What does life in a virtual school look like? Here are some of the activities Emma is involved with:

  • A daily morning online video meeting where the young students, the classroom teacher, a tutor and a specialist or two get together for 15 to 30 minutes to check in, touch base, and see each others’ faces. “It’s a way for us all to connect and just offer support,” says Emma. The gathering also typically includes some sort of activity, like a “house” hunt (Find the smallest item in your house and show it to us!) or sharing session. Emma led one morning meeting that included a silly Mad-Lib fill-in-the-blank story.
  • Two 30-minute drop-in times, one in the morning and one in the afternoon. Emma is on hand virtually for one, and her cooperating teach for the other. It’s an opportunity for students to pop in and ask questions about the individual activities they’re doing via Google Classroom.
  • Number talks that Emma is running with small groups of students. The sessions are not math lessons per se, but a fun way to engage around one problem that can have multiple solutions. “It’s a math brain exercise,” she says.
  • A 15-minute read-aloud video that Emma records and uploads each day of a chapter book the class began reading before the physical school building closed. “I’ve received super feedback from a parent that her student looks forward to my read-alouds every day, and it is his reward for finishing his Google Classroom work,” Emma says.
  • The students work on math, reading, writing and other assignments on their own, but when they have questions they are encouraged to either email a teacher (Emma and the other teachers are standing by at their computers every day from 8 a.m. to 3 p.m.) or come to a drop-in session.

The first week of remote teaching and learning was really difficult, Emma says, because of all the planning required and because everyone had to get comfortable with the new system. But now, things are falling into place and going smoothly. “It’s flowing a lot better, so it’s not as overwhelming,” she says. “It’s really good that we are able to interact with our students every day.”

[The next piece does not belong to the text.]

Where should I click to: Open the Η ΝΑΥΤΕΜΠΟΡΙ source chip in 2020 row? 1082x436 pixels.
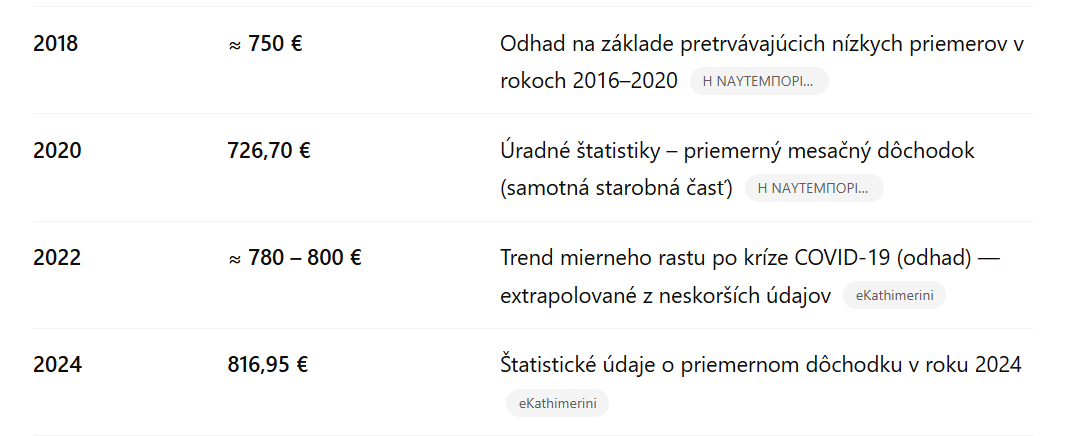[813, 188]
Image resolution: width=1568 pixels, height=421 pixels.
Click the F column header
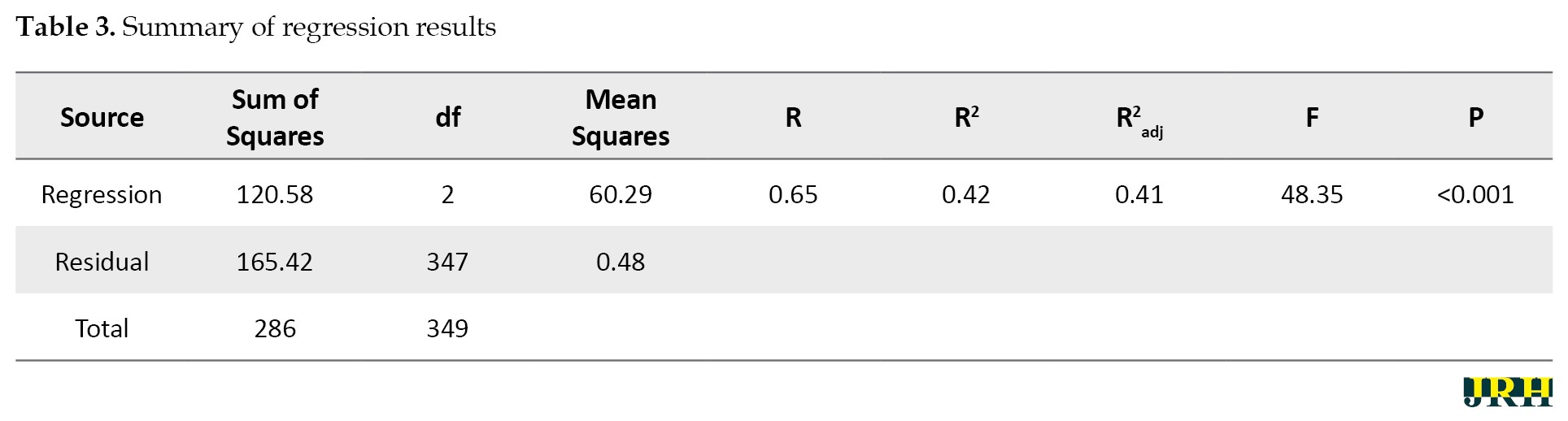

In April, she’ll do her required solo week, planning all of the activities and sessions. She has plans for a science lesson that will involve Morse code and sound waves, among other things.

She also has plenty of support from professors in Keene State’s Education Department, who are available to answer her questions and offer help.

Now in her last semester at Keene State, Emma is planning to return to the College in the fall to work toward a master’s degree in special education.

But in the meantime, she continues to learn – and help her fourth-graders learn – as a student teacher. She’s had great communication with her cooperating teacher, she notes, and all of the staff at the school are offering feedback and giving ideas for keeping students engaged using this unexpected new way of teaching. “It’s been a great experience for me,” she says.